The frequent repetition of disinformation on social media plays into this bias. It promotes the unwillingness to consider other reasonable but alternative explanations. The revelations about the failings of social media giants such as Facebook to correctly identify and limit disinformation demonstrates how it can inflame hatred and even inspire some to insurrection.

Kahneman asserts that many people make assumptions based on the limited information they have that confirms their biases rather than seeking information they don’t yet know but which could change their minds. Many will read this as an exhortation for the other side (whoever that may be). It is not. Fundamentally, the responsibility lies with each of us to first enact these principles of fair and careful consideration in the practice of our own lives.

What is missing in so much of our discourse today is the ability to pause, think slowly, and truly listen to those whose views we may reflexively disagree with. Reaching some kind of consensus, however small, is not as viscerally satisfying in the moment as outright opposition of our enemies, but it is integral to the well-functioning society we all claim to want in the long term. Just taking the time to consider what facts you yourself may be missing, and how that missing context can alter your too-fast judgement, will lessen the polarization of opinion and action that is so corrosive.

As our lives slowly return to normal after the physical and emotional restrictions imposed by this pandemic, we as individuals have to understand how to better think fast and slow. We can think quickly when we have extensive and diverse experience. We need to act slowly when issues are complex and not seek simplicity by viewing the solutions through a myopic lens of bias and inadequate information.

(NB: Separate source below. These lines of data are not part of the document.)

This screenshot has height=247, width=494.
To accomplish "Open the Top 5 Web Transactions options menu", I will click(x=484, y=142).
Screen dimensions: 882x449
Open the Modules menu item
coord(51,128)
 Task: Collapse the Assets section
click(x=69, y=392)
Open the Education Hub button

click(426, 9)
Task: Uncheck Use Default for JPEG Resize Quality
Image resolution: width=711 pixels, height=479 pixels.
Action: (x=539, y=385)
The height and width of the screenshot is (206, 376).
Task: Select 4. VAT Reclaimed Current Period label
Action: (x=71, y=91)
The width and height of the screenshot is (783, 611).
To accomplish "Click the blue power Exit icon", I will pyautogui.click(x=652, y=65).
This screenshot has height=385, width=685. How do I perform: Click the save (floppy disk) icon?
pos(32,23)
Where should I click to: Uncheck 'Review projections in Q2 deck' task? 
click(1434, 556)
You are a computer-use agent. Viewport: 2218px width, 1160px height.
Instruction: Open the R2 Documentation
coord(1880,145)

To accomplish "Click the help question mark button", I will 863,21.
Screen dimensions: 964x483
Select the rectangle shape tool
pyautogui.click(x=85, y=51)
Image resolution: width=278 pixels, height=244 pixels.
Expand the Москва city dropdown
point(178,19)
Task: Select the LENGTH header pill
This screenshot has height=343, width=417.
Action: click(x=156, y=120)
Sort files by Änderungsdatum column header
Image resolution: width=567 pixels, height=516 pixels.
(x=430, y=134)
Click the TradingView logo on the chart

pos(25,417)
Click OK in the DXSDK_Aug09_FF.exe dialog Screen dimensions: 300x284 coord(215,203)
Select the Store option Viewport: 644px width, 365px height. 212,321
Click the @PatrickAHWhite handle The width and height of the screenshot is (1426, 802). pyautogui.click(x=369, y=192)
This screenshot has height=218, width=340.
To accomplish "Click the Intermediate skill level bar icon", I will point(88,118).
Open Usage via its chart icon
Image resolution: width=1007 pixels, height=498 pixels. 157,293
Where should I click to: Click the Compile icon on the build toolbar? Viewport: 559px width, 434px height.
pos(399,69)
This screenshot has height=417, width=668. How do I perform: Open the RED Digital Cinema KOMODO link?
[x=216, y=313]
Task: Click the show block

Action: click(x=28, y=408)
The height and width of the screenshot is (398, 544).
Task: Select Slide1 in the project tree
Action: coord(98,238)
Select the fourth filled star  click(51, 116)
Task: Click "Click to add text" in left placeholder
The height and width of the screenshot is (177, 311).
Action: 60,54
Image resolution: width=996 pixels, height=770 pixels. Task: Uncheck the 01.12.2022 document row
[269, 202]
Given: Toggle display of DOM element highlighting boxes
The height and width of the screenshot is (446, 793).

We have witnessed the swearing-in of a new federal government with a shuffled cabinet. Will they be better prepared to act quickly after making thoughtful fact-based decisions to confront our many challenges? I hope they do, but fear that they have neither the intellectual bandwidth nor the political courage to make the obvious choices quickly and the harder ones with consensus, ethics, and based on data rather than expediency.